Thursday, March 29, 2012

Hidden patterns in genes direct protein production

One of the most fundamental processes in biology is translation of genetic information into proteins, the building blocks of life. Cells have specialized machinery that read specific parts of the genetic code, called genes, and use that as a template to create an intermediate string of code that is consequently used by other cellular machines that turn the instructions into proteins. Effectively, DNA functions as a blueprint, and the intermediate form, called RNA is used as a messenger to tell the protein makers what to do. Scientists from the University of California in San Francisco have found hidden instructions in the messenger RNA that have a large impact on the speed by which cells produce proteins. Because proteins are used for basically all cellular processes, the findings may have big consequences for our understanding of elementary processes of life.

Protein production
Building blocks (bases) are green. Red
and blue show the backbones
of each DNA string.
DNA is constructed of four building blocks called A, T, C and G, and it consists of two strings of information that are entwined with each other. That means the four building blocks are paired: A binds to T, and C pairs with G. For example, when one string reads AGCA, the other string would be TCGT. RNA copies are made from genes by creating a complementary string of code. If we look at the example again, it means that reading AGCA would mean creating a TCGT strand. However, RNA uses a building block called U instead of T, which means it will read UCGU. Thereafter, the messenger RNA (mRNA) is transferred out of the cell's core where the DNA is safely stored, and proceeds to the ribosomes, tasked with producing proteins from individual components called amino acids. They use the mRNA as instructions by reading it in triplets: a set of three building blocks corresponds to one amino acid being built into a protein.
Transcription: making an mRNA copy of a gene on the DNA. Translation: After transporting the mRNA out of the nucleus, ribosomes can read the code and build in an amino acid for every triplet, creating a polypeptid, or string of amino acids.
Hidden message
Because RNA is read in triplets, called codons, and there are four different types of building blocks, it means that there are 64 different combinations. However, there are only 21 individual amino acids found inside our cells. That means different codons can result in the same amino acids being built in, and scientists have long thought it makes no difference as to which triplet is used: as long as they correspond to the same amino acid, the resulting protein is the same. Experiments from the University of California revealed that this may not be the case. When one block of a triplet is changed, but still reads the same amino acid, it can impact the speed by which proteins are built. Therefore, it appears that there is more information than previously known inside these codons: they are not simply different versions of the same thing when coding for the same amino acid. To further illustrate that, experiments in bacteria revealed that it is possible to pause the production process by switching triplets for seemingly redundant ones. The ability to pause the production is something a specific set of codons possesses.

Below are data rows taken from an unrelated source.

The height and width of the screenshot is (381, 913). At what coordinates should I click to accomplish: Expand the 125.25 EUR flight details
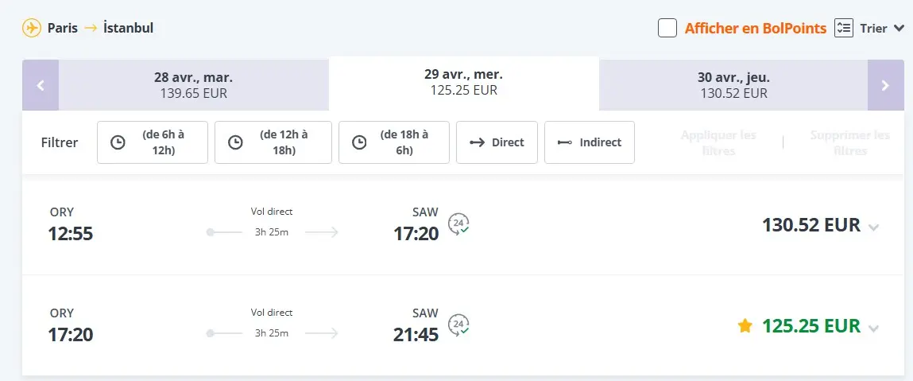tap(874, 327)
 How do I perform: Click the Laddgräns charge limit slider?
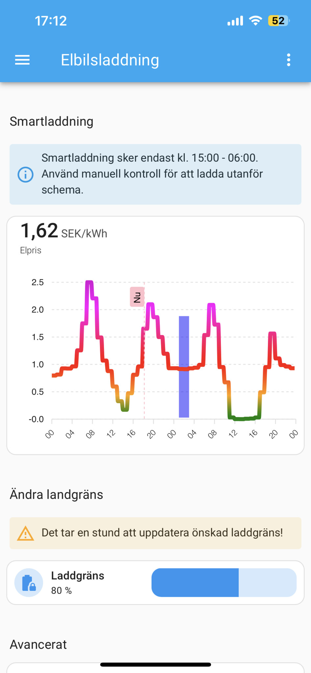(x=224, y=583)
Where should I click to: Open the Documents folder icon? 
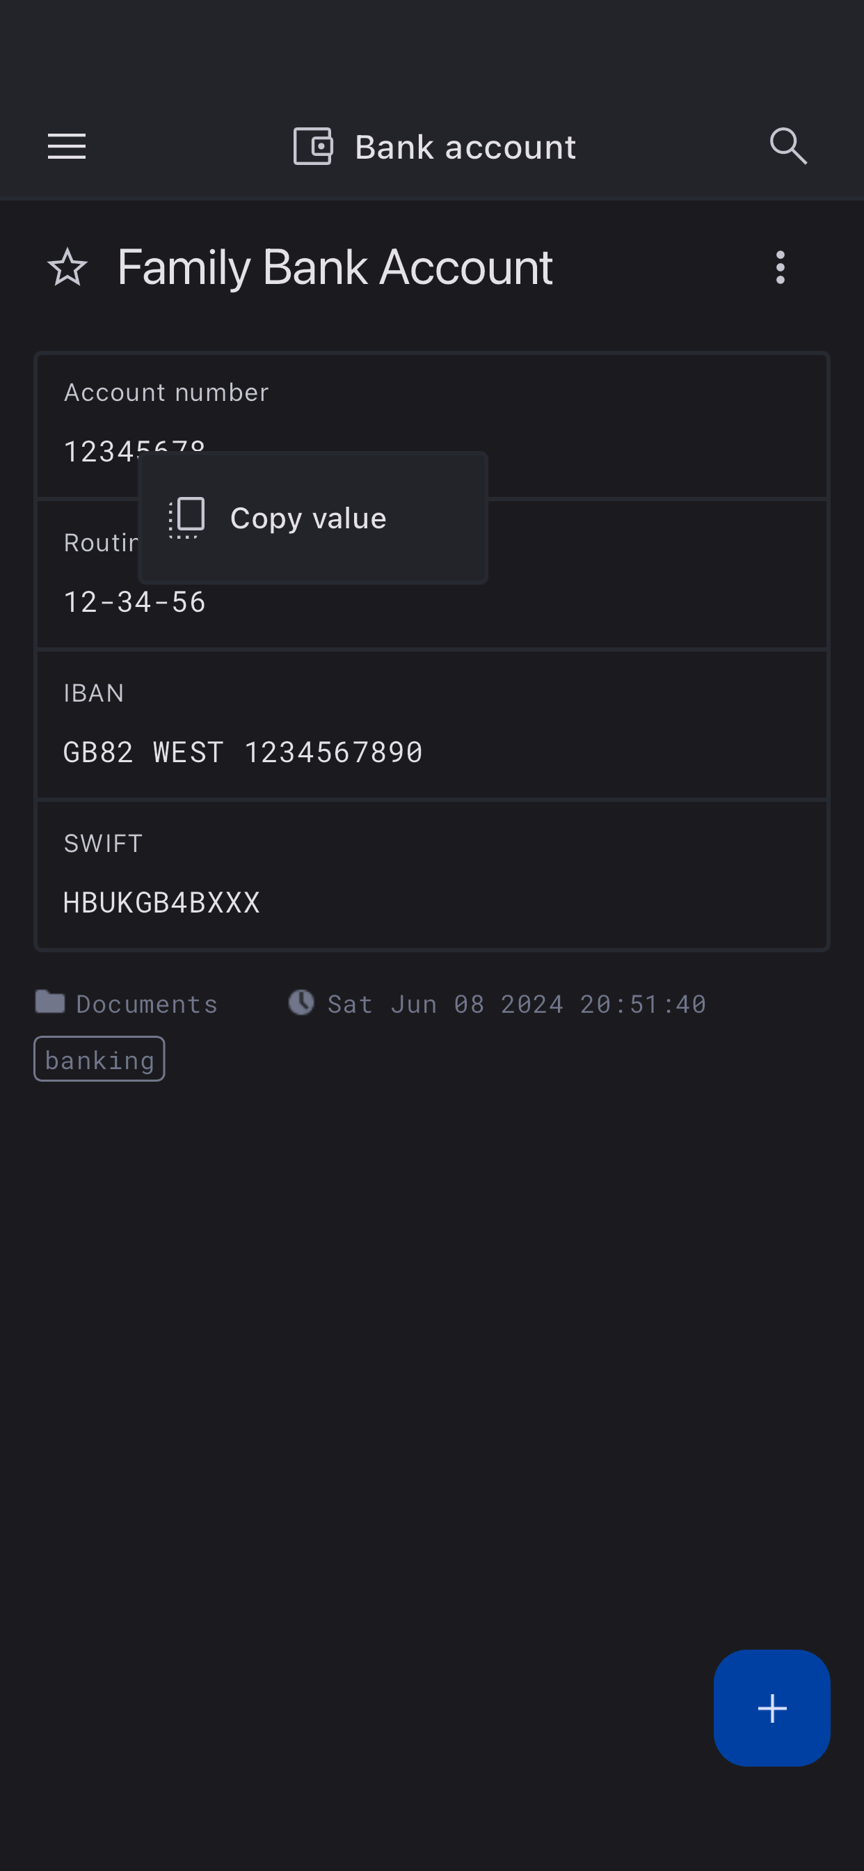tap(50, 1002)
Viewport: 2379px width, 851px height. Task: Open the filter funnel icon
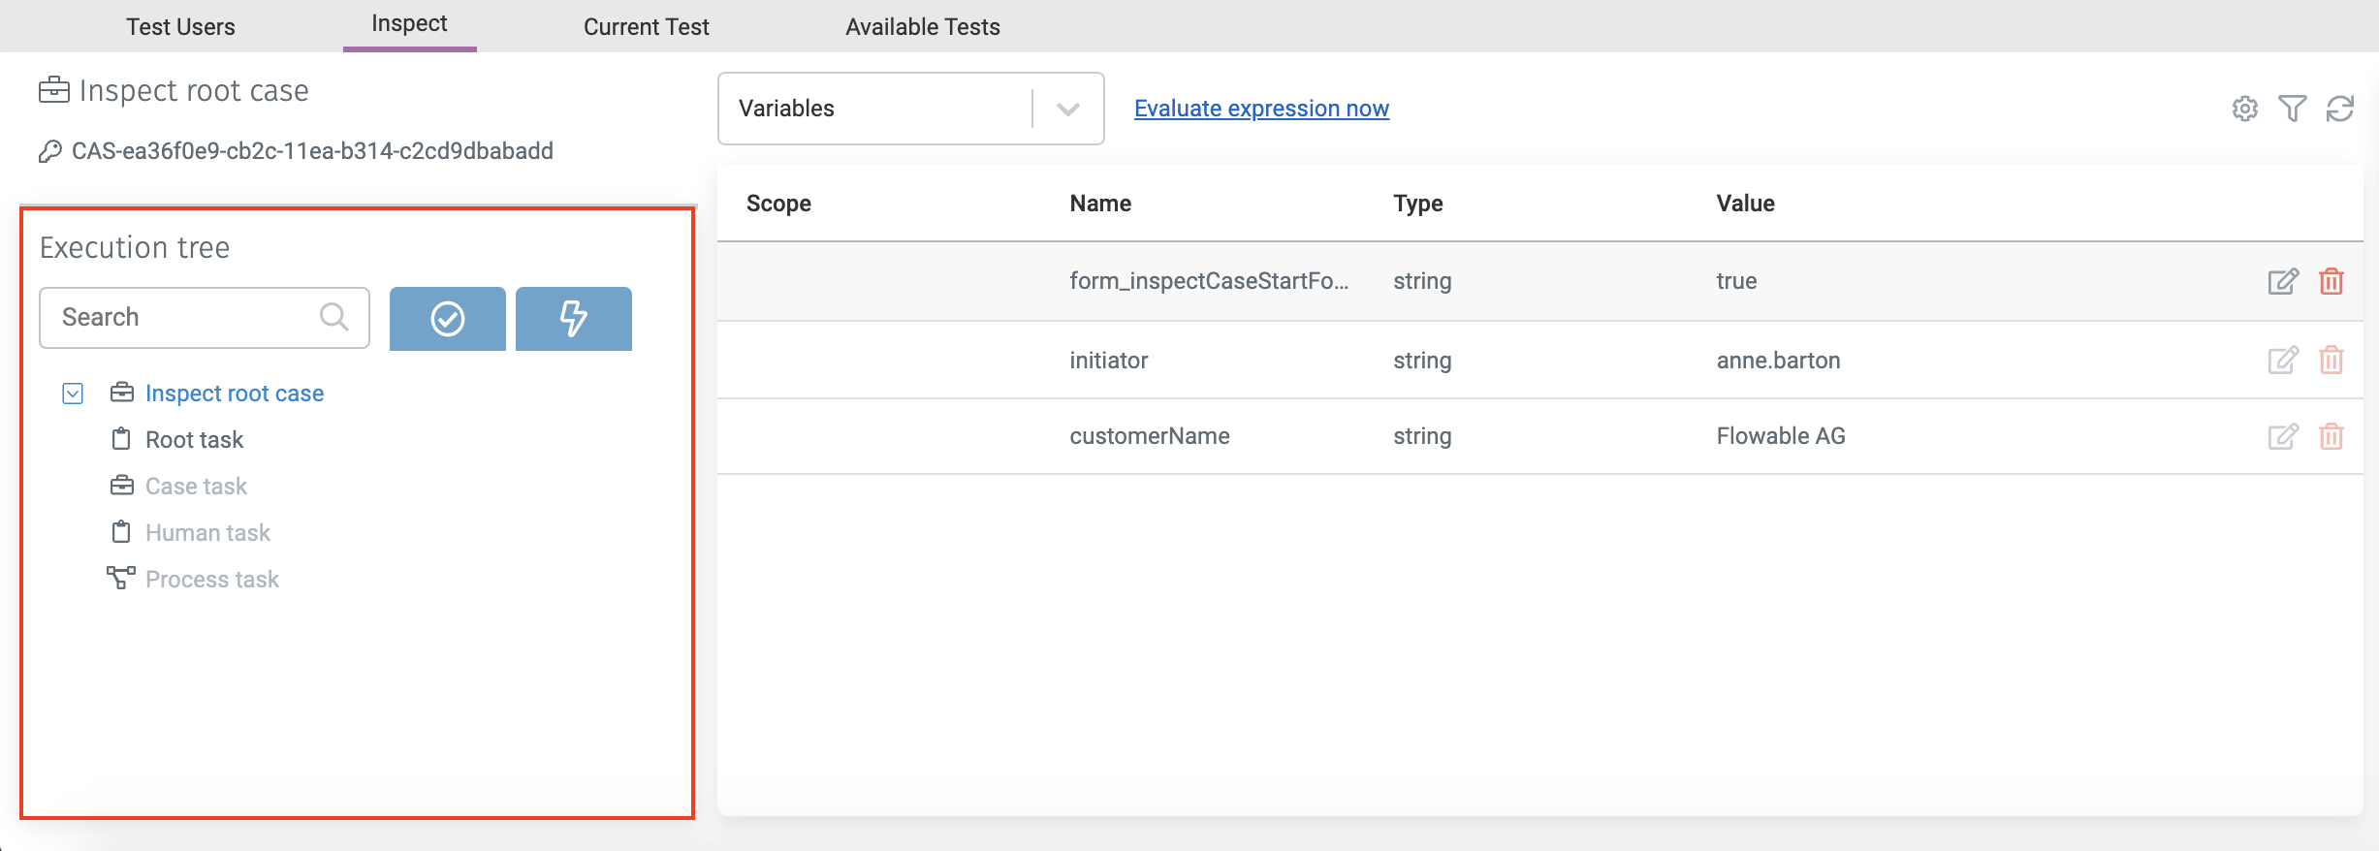click(2292, 109)
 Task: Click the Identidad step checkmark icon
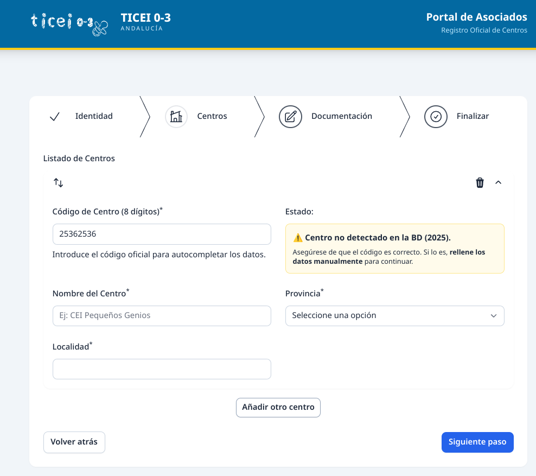point(54,116)
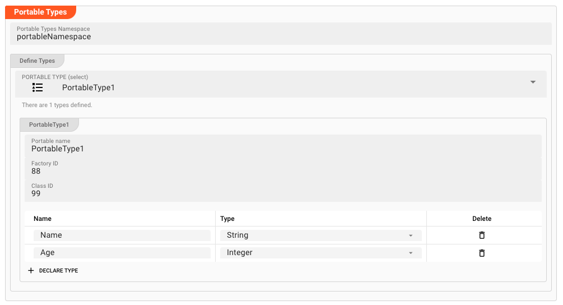The height and width of the screenshot is (305, 563).
Task: Click the Name text cell in first row
Action: [122, 235]
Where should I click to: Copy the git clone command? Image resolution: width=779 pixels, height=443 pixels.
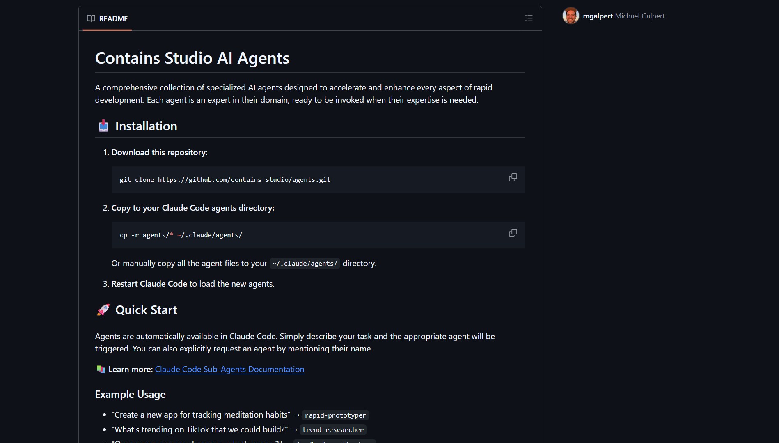point(513,177)
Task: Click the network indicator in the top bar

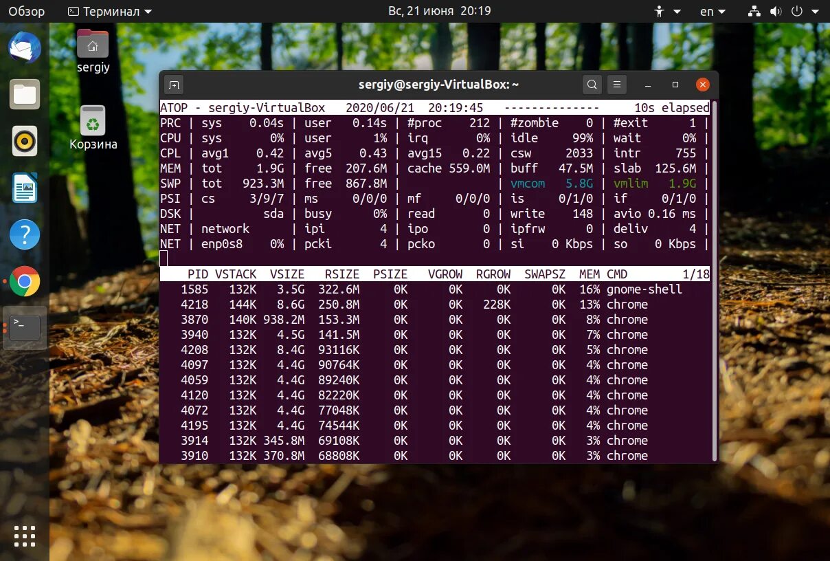Action: click(x=754, y=11)
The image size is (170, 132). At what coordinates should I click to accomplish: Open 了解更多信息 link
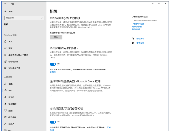tap(138, 24)
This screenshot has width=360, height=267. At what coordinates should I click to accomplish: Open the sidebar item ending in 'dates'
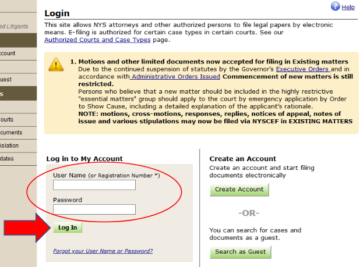[7, 158]
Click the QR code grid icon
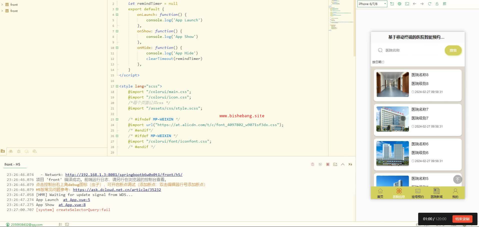This screenshot has width=479, height=227. click(444, 4)
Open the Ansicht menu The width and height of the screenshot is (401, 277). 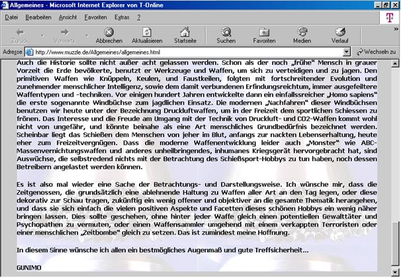pyautogui.click(x=67, y=17)
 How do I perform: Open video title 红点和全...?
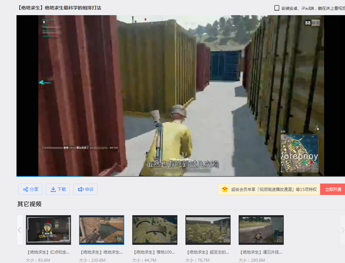tap(48, 252)
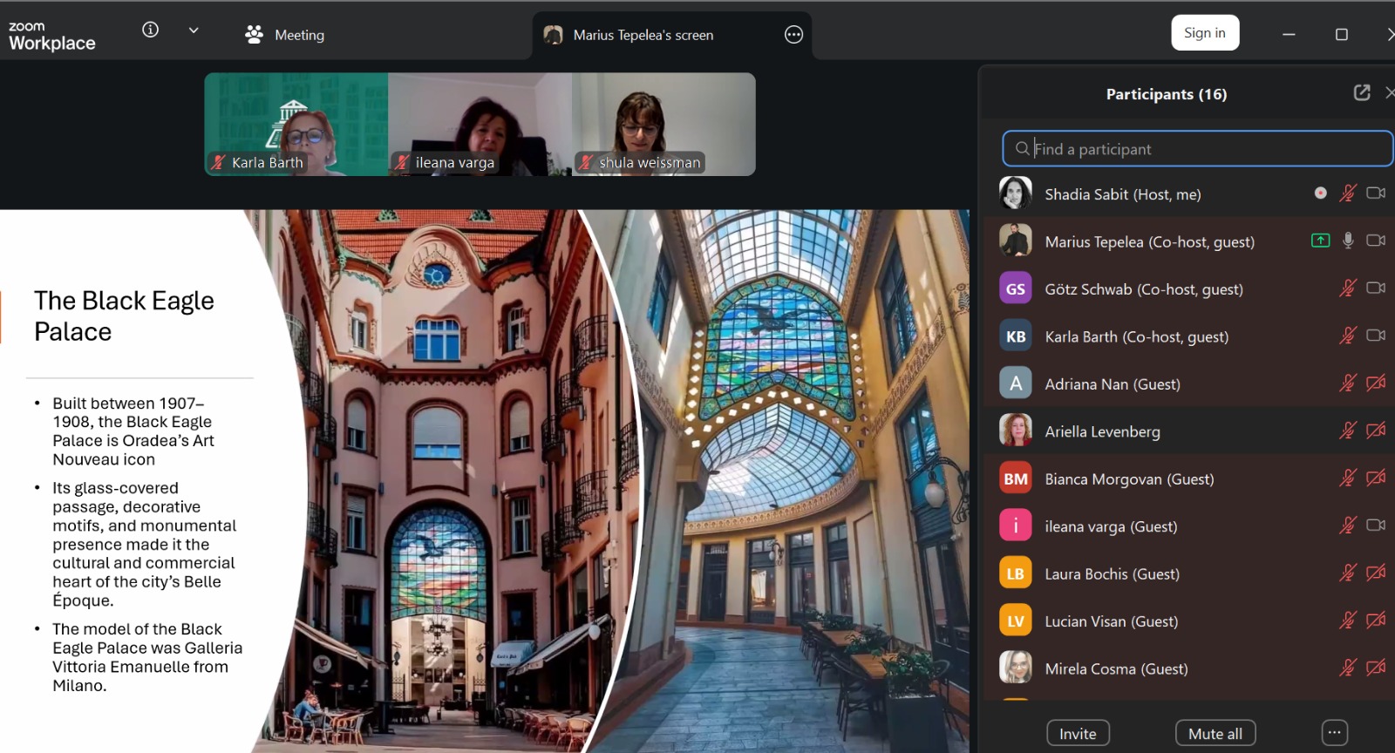Click ileana varga's camera icon
Viewport: 1395px width, 753px height.
click(1376, 525)
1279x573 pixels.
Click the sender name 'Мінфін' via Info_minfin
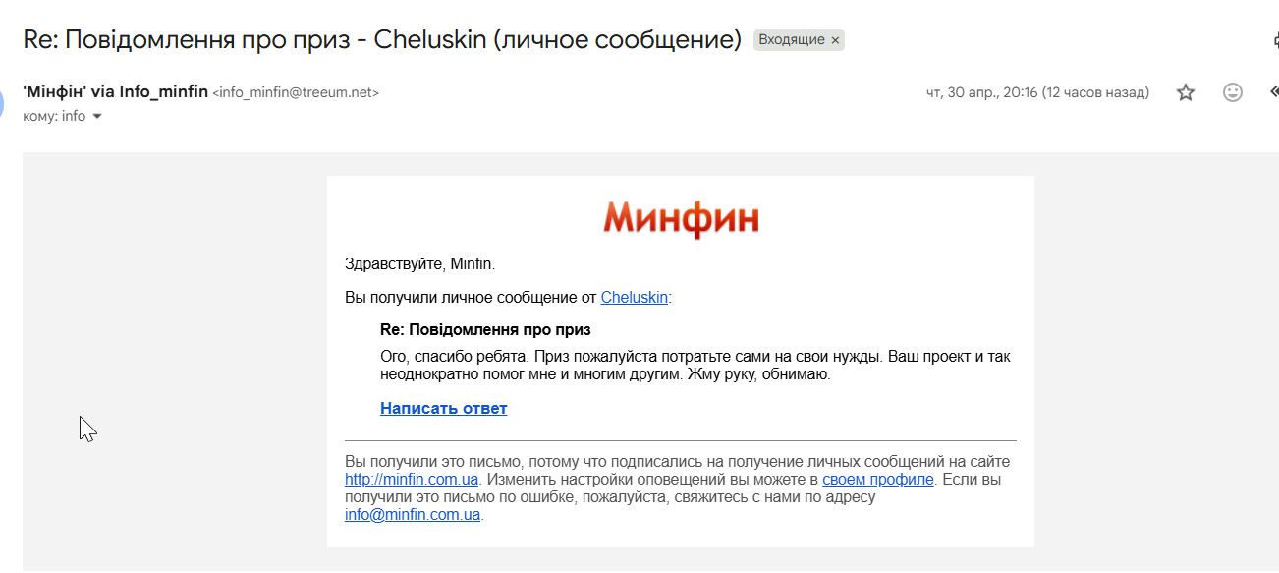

Proteins start off as strings of amino acids,
and then fold themselves in various steps
to the required form, which determines
their function.
Scientists claim that changing a building block can lower the production speed to 10 percent of the original, which means it significantly impacts the number proteins becoming available to perform their job inside the cell. Because cells use proteins for basically all processes, it greatly impacts cellular physiology. And if it happens on a large scale, it could even affect how tissues and organs function, though this remains to be proven. It is clear that the findings challenge a paradigm that has upheld itself for about 50 years, as RNA building block triplets do not seem to be redundant at all. Nevertheless, what mechanism underlies the rather big change in protein production speed is as of yet unknown.

It is interesting to find out whether these differences in protein production speed are associated with diseases, which is likely to be one of the next steps in this study. Additionally, it may be possible to speed up industrial production of proteins using this knowledge: because every form of life uses DNA to store information, we can use bacteria or yeast to make useful proteins for ourselves. Genetic modification allows us to build human genes inside a bacterium, which consequently produces it the same way as a human being would have done. Optimizing the genetic code by selecting the 'best' triplets could make this process a lot faster and thus cheaper.